### EXTRACTED TEXT

BEGIN

Des Plaines residents have been voicing their concerns about the events on social media, just as Sondergaard sent his disciples to recruit followers. The Last Reformation cult has an Eventbrite page where it says the group will send members "out on the streets" in other states around the country:
This will be 3 amazing days with hands on training as we normally do at a Kickstart. Beside this amazing Kickstart where we talk about discipleship and we train people in obeying the call of Jesus to preach the Gospel, heal the sick, cast out demons, learn to be led by the Holy Spirit and we will be sending people out on the street but this Kickstart weekend is part of a much bigger set of Revival meetings that we will have 6 days leading up to it.
The group will travel to New Hampshire from August 14th to August 23rd, per Fox News.

END

### YOUR GOAL
Carry on the news passage about the Last Reformation group's revival events, starting after its last sentence.

### GIVEN ENTRIES
BEGIN

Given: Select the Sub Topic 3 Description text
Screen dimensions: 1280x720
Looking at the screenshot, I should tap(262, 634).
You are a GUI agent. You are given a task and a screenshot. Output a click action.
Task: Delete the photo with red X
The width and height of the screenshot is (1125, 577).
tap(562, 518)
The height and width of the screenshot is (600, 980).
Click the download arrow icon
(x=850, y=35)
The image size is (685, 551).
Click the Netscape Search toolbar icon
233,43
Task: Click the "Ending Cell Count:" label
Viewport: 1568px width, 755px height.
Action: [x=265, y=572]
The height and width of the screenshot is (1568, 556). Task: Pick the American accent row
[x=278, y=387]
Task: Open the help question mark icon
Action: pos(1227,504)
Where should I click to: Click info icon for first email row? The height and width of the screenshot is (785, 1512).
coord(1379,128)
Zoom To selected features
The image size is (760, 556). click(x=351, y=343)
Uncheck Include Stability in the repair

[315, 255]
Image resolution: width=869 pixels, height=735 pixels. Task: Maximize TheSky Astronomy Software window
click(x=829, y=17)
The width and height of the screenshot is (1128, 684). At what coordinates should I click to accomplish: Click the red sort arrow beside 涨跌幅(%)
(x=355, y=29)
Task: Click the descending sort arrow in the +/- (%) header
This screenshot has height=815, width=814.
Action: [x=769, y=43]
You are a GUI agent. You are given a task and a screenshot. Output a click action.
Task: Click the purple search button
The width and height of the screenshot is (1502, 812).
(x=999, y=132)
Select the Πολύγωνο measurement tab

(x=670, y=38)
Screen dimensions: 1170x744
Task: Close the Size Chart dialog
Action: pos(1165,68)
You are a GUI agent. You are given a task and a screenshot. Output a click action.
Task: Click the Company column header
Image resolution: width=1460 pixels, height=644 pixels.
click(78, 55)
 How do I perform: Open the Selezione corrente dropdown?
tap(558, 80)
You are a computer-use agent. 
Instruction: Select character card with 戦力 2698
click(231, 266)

END

### RESPONSE
While anyone should be free to practice whatever religion he or she believes in, it's no secret that religious gatherings have been the source of major COVID-19 outbreaks. One of Korea's significant clusters started that way, and religious meetings in India allowed super spreading events to disseminate the virus. The CDC recently published a study that shows the high transmission risk of COVID-19 at large religious gatherings. The research shows that 35 people out of 92 who attended a church service in rural Arkansas in the early weeks of March were infected with COVID-19, and three people died.
Without abiding protection guidelines, Sondergaard's cult risks turning into another significant cluster and causing similar outbreaks in other parts of the country where he and his followers plan to travel next.